Death, from Bergman’s The Seventh Seal, makes a cameo.

Ming Wong’s Persona Performa at the Museum of the Moving Image was one of the highlights of 2011 for me, in part because it synthesized the genres I’m most passionate about: cinema, art, and live performance. Ming Wong, a multimedia artist whose name deserves to be better known in the art and film worlds, created a fluid experience that morphed from a museum-installation to a theater piece to a dance sequence, to culminate in a screening-cum-performance. These different segments bled into one another quite seamlessly, emphasizing the protean nature of live performance as the audience moved throughout various spaces in the museum.

The catalyst for Wong’s piece—or perhaps the navel—is Ingmar Bergman’s Persona, one of director’s most austerely experimental works and the film that Susan Sontag deemed his masterpiece. Persona is centered on the relationship between two women: an actress who has suffered a nervous breakdown (Liv Ullmann) and the nurse who is assigned to take care of her (Bibi Andersson). The film is most renowned for an iconic sequence in which the same conversation is shown from both characters’ perspectives. The final scene will make you gasp.

Wong’s piece fleshes out the central motifs of the film, that of communication and doubling. Actors and actresses in blond wigs performed continuous configurations, deconstructions and reconfigurations of the film’s gestures, pairing up at the finale to mimic moments from the film in different languages with their images projected on the screen behind them. The performers were a diverse group of women and men, reflecting the diversity of the surrounding neighborhood, Astoria (which a narrator refers to cheekily as “Actoria”), and adding a layer of variation and defamiliarization. Here’s glimpse of what the performance looked like, but please don’t mistake the copy for the real thing—the actual event was immersive in a way that a YouTube video can never be.
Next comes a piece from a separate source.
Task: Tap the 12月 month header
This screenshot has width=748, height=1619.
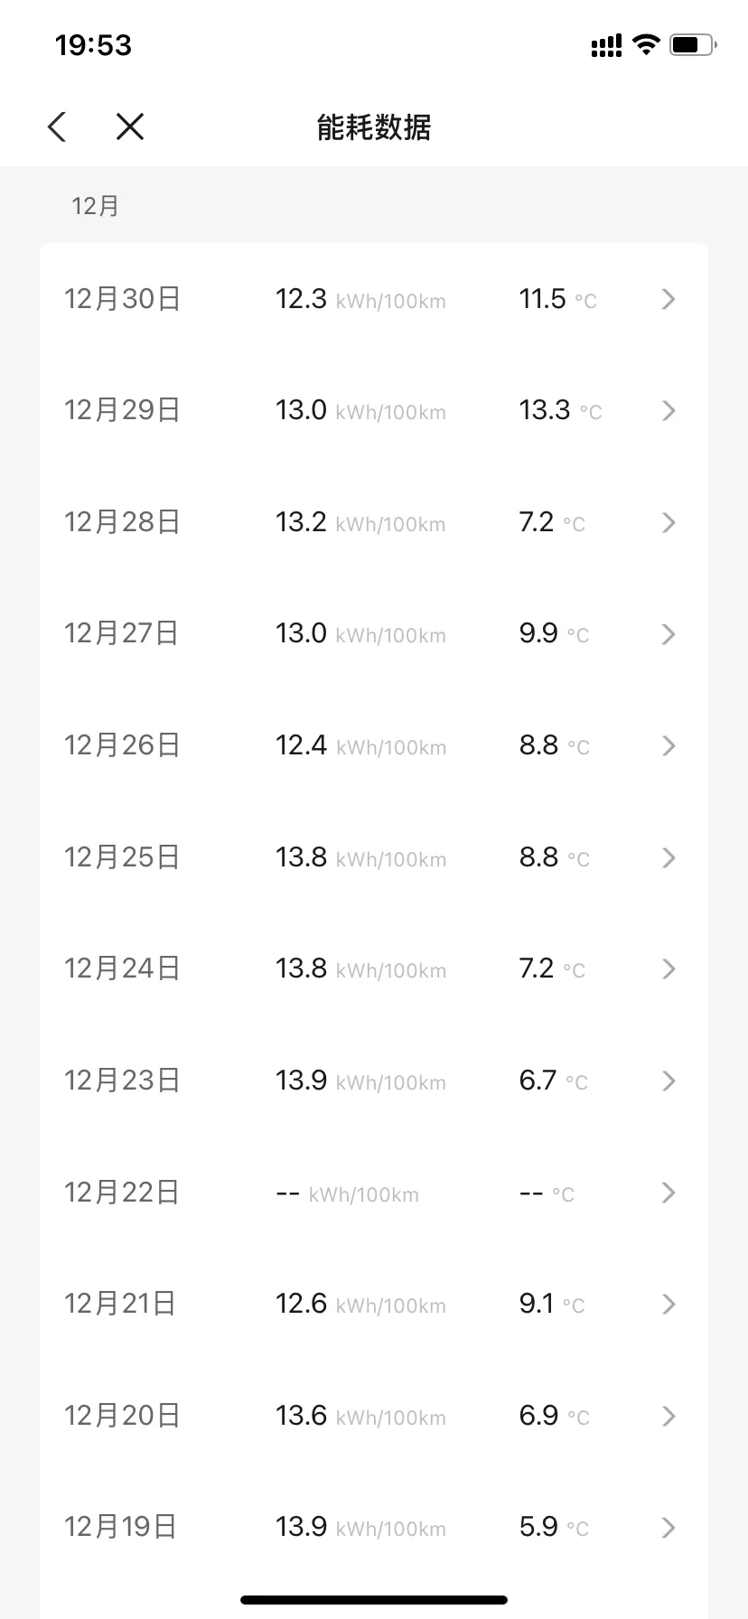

Ming Wong’s practice reminds me a bit of Yasumasa Morimura, the Japanese visual artist who alters famous paintings to include his own image. For his video installations, Wong often impersonates characters from the movies—enacting his cine-obsessions as well as subverting expectations of gender and race. Wong (who is from Singapore originally but resides in Berlin) has drawn inspiration from auteurs such as Wong Kar-Wai, Fassbinder, Pasolini, Visconti, and Sirk, as well as exploring classic cinema from Singapore and Malaysia. Almost all of his pieces deal with language barriers, in juxtaposition to the obstensible universality of film-image. Though originally he was both the director and star of his films, his recent productions have become larger in scope, with several cast members, more elaborate sets and costumes, and numerous locations. For his next project, I’d love to see him take on a film that explicitly engages in multilingual wordplay (Godard, anyone?) collaborate with a well-known auteur (maybe that master of genre satire Tsai Ming-Liang) or re-construct an epic film—his artistic capacity to speak through the medium of cinema comes through loud and clear.

Persona Performa Panorama is on view at the Museum of the Moving Image until April 1.

In addition, many of Ming Wong’s pieces can be previewed on his website.

Big Art Group

Big Art Group, which has a show now at Abrons Arts Center, is one of the most interesting art collectives working today. Going to a B.A.G. performance is not for the faint-of-heart — they’re loud, fast, in-your-face multimedia extravaganzas. The group’s work is something like a combination of a theater performance, concert, and several film projections, all at once. What I love about the group is the way in which they hyperbolize our consumerist, technophilic and simulacrum-laden existence, transforming it into camp spectacle. (Sontag: Indeed the essence of Camp is its love of the unnatural: of artifice and exaggeration.) The group’s founder, Caden Manson, describes it as such in an interview: “In the U.S. we are working from within the Image Spectacle; subverting the message and scrambling the codes.” Their invention of what they call “real-time cinema” is the equivalent of strapping an Errol Morris Interrotron to the performers’ chests, allowing the performer to be projected onto one of many screens. This is incredibly striking visually and provides viewers with an interesting choice: do I look at the body of the performer right in front of me, or the enormous close-up across the room? Which feels more dramatic, more immediate, more real?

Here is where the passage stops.